In the literature, GVA was measured and compared in patients with RC tears and in controls. The authors found that GVA was more retroverted in the patient group, and the difference was statistically significant [8, 9, 15–19].
Glenoid version has been examined in several studies. Das et al. [15] reported that the mean GVA in ten normal subjects as determined by plain radiography was −4.9°. In 1983, Cyprien et al. [16] reported the mean GVA as −7.6° in 50 normal men (100 shoulders) using measurements from plain radiographs. The other studies with computed tomography (CT) and MR images have reported similar values of GVA [16, 17, 18]. Tokgoz et al. [9] have reported the mean GVA as −7.1° in patients with supraspinatus tendon tears and −4.8° in the control group. Tetrault et al. [8] found a correlation between the area of RC tears and the glenoid version. They reported that retroversion (mean value, −5° ± 4) was associated with a relatively high probability of supraspinatus tendon injury. However, a control group was not included in their study.
In contrast to previous studies that have demonstrated normal GVA to be negative, Friedman et al. [20] have determined the mean GVA as positive (2° ± 5). In our study, we found the GVA as 2.41°± 4.75 in the control group, similar to Friedman’s study and 0.61° ± 7.36 in the patient group in contrast to the literature with a significant difference. There was no statistically significant difference for GVA between the control and patient groups (p > 0.05).

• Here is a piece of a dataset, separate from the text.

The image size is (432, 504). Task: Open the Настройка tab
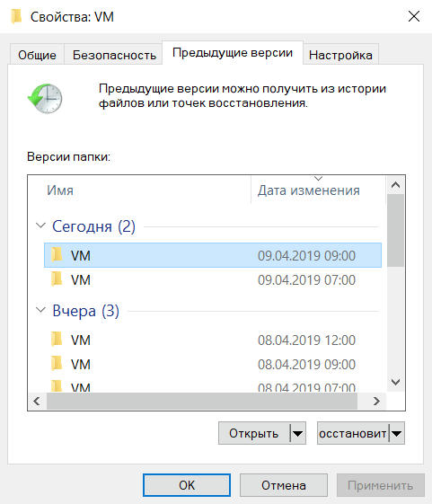coord(340,55)
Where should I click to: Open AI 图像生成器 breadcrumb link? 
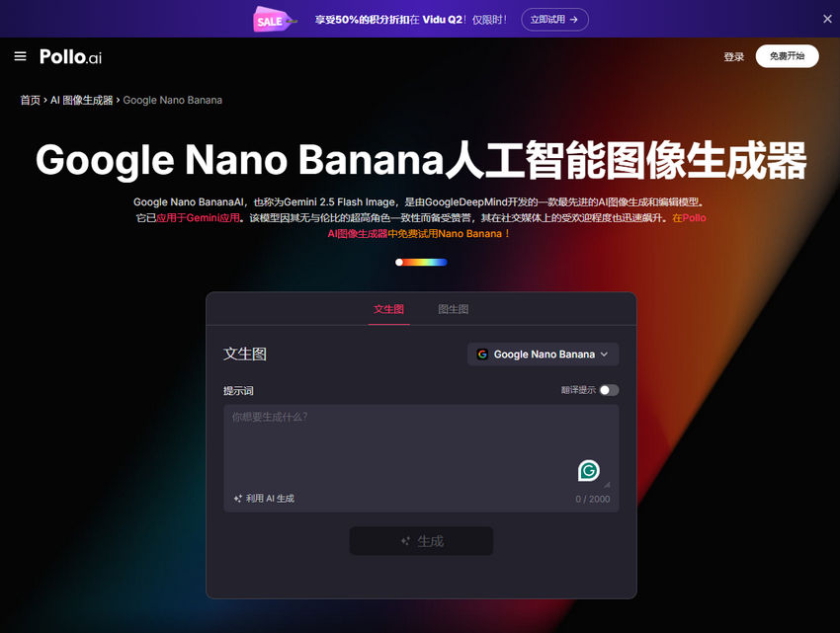(x=81, y=100)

This is the first study in the literature that defines the effect of primary GVA on RC pathology, because we excluded subjects having any other risk factors that might cause RC pathology such as hooked acromion, degenerative changes and trauma. In other words, in this radiological study the effect of the primary glenoid axis on RC tears was evaluated in a homogenous study population. In patients with anteverted flat-type acromions especially, the evaluation of RC pathologies itself seems to be more appropriate if there is no extrinsic pathology causing RC tear. However, this study has the level of evidence ‘B’. Therefore, for more robust results on this topic, studies having the level of evidence ‘A’ are needed [21].

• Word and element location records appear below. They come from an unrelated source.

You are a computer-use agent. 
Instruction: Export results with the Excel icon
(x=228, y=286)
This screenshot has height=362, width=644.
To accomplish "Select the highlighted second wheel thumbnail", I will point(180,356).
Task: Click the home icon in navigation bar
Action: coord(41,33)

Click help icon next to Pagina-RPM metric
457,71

Finally, some limitations were present in our study. The most serious limitation is the small sample size. During the one-year period, only 62 shoulders with rotator cuff pathology having type 1 acromion morphology were detected retrospectively. For a more healthy comparison between two groups, a similar sample size of 60 shoulders without rotator cuff pathology of 59 patients was included in the study. This limitation could be overcome by increasing the study period. Another limitation of the study was its retrospective nature. In fact, rotator cuff pathology should be confirmed arthroscopically. However, the patients were diagnosed only by MRI. To rule out misdiagnosis, images were reported independently at different times by two different radiologists.
In conclusion, glenoid version and acromion types are different morphological features of scapula; however, they may combine to provoke rotator cuff injury. Further studies with large sample sizes are needed to confirm this hypothesis.
Conflict of interest
The authors declare that they have no conflict of interest.